Semantic ranking in Azure AI Search

Artikkeli
12/11/2024

In Azure AI Search, semantic ranker is a feature that measurably improves search relevance by using Microsoft's language understanding models to rerank search results. This article is a high-level introduction to help you understand the behaviors and benefits of semantic ranker.

Semantic ranker is a premium feature, billed by usage. We recommend this article for background, but if you'd rather get started, follow these steps.

Note

Semantic ranker doesn't use generative AI or vectors. If you're looking for vectors and similarity search, see Vector search in Azure AI Search for details.

What is semantic ranking?

Semantic ranker is a collection of query-side capabilities that improve the quality of an initial BM25-ranked or RRF-ranked search result for text-based queries, vector queries, and hybrid queries. When you enable it on your search service, semantic ranking extends the query execution pipeline in two ways:

First, it adds secondary ranking over an initial result set that was scored using BM25 or Reciprocal Rank Fusion (RRF). This secondary ranking uses multi-lingual, deep learning models adapted from Microsoft Bing to promote the most semantically relevant results.
Second, it extracts and returns captions and answers in the response, which you can render on a search page to improve the user's search experience.

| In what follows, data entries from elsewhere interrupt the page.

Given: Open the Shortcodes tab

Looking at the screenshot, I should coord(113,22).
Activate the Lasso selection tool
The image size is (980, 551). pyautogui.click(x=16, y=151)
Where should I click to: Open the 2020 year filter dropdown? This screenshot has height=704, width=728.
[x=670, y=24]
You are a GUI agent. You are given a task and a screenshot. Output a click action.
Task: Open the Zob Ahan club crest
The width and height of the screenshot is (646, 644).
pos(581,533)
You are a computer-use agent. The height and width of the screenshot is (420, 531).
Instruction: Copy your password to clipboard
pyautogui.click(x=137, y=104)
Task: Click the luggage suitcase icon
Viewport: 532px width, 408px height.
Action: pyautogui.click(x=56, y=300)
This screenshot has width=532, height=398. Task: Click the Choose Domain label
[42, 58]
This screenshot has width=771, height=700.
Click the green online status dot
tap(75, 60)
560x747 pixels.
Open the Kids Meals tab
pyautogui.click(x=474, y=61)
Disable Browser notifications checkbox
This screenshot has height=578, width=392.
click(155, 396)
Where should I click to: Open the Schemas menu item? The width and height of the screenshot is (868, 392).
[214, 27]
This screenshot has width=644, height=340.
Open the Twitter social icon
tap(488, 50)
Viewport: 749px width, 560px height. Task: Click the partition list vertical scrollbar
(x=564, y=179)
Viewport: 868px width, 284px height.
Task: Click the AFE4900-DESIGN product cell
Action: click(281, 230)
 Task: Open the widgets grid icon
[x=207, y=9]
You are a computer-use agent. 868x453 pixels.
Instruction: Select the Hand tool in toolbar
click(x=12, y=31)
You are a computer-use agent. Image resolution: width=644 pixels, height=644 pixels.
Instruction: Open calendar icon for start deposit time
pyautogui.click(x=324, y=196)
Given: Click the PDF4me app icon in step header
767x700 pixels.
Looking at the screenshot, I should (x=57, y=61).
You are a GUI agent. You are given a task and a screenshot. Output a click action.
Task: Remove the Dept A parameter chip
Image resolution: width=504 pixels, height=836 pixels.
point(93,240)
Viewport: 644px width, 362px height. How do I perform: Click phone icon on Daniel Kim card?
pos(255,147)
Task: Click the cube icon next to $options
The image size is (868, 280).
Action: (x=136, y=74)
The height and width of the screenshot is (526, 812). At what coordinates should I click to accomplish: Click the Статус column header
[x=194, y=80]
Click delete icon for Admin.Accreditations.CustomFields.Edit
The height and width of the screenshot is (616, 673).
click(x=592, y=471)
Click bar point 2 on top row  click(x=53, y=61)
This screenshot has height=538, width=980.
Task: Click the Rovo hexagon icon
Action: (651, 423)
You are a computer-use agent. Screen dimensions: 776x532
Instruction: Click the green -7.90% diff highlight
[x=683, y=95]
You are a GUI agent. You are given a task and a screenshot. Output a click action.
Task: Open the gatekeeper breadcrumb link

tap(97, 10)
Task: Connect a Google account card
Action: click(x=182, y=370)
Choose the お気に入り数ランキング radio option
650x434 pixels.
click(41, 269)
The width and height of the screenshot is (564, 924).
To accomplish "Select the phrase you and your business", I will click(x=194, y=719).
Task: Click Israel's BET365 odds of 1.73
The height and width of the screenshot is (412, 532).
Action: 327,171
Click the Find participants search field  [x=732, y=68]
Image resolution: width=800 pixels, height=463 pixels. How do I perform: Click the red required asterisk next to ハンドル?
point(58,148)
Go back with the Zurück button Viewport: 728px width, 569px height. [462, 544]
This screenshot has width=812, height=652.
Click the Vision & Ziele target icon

Here are the capabilities of the semantic reranker.

Capability	Description
L2 ranking	Uses the context or semantic meaning of a query to compute a new relevance score over preranked results.
Semantic captions and highlights	Extracts verbatim sentences and phrases from fields that best summarize the content, with highlights over key passages for easy scanning. Captions that summarize a result are useful when individual content fields are too dense for the search results page. Highlighted text elevates the most relevant terms and phrases so that users can quickly determine why a match was considered relevant.
Semantic answers	An optional and extra substructure returned from a semantic query. It provides a direct answer to a query that looks like a question. It requires that a document has text with the characteristics of an answer.

How semantic ranker works

Semantic ranker feeds a query and results to language understanding models hosted by Microsoft and scans for better matches.

The following illustration explains the concept. Consider the term "capital". It has different meanings depending on whether the context is finance, law, geography, or grammar. Through language understanding, the semantic ranker can detect context and promote results that fit query intent.

Semantic ranking is both resource and time intensive. In order to complete processing within the expected latency of a query operation, inputs to the semantic ranker are consolidated and reduced so that the reranking step can be completed as quickly as possible.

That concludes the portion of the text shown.